La salsa rouille es una salsa de la cocina provenzal y su nombre traducido al castellano significa “herrumbre”, porque el azafrán y el pimentón que lleva entre sus ingredientes le confieren ese color parecido al óxido de hierro.
Esta salsa es derivada de la mahonesa y no es más que una mahonesa con ajo, o una salsa alioli con huevo, a la que se le suele añadir azafrán, pimentón, y a veces, migas de pan para espesarla más.
Es muy común servir la rouille con la sopa Bullabesa y para acompañar mariscos y pescados en general.
Ingredientes:
– 2 ajos
– 1 yema de huevo
– 150 cc de aceite de oliva
– unas hebras de azafrán
– una pizca de pimentón
– Sal
Elaboración:
Comenzamos poniendo en el fondo del mortero los ajos pelados junto con un poquito de sal y unas hebras de azafrán; lo majamos bien hasta el punto de tenerlo prácticamente todo casi líquido.

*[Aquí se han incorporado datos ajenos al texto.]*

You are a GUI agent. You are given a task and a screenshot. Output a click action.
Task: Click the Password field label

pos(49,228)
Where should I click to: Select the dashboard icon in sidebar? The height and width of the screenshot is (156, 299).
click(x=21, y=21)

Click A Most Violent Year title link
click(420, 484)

Adicionamos la yema de huevo y seguimos moviendo para disgregarla bien y uniformar la mezcla. Ahora vamos añadiendo aceite, al principio muy poco a poco, y sin dejar de mover para ir formando una mahonesa; luego podemos hacerlo con chorros de aceite mayores hasta tener la mahonesa hecha, o un alioli, según se mire. Finalmente, le ponemos una pizcas de pimentón y ya la tenemos.
NOTA:
Hay quien le añade pan, quienes le ponen pimientos choriceros, e incluso pimentón picante; pero para nosotros eso no es necesario.
En verano ya sabemos que el huevo crudo no debemos utilizarlo, y entonces podemos partir de salsa mahonesa comprada, de la que a unos 200 cc de la misma le adicionamos azafrán molido, un par de ajos majados y algo de pimentón molido. Homogeneizamos la mezcla y ya la tenemos terminada.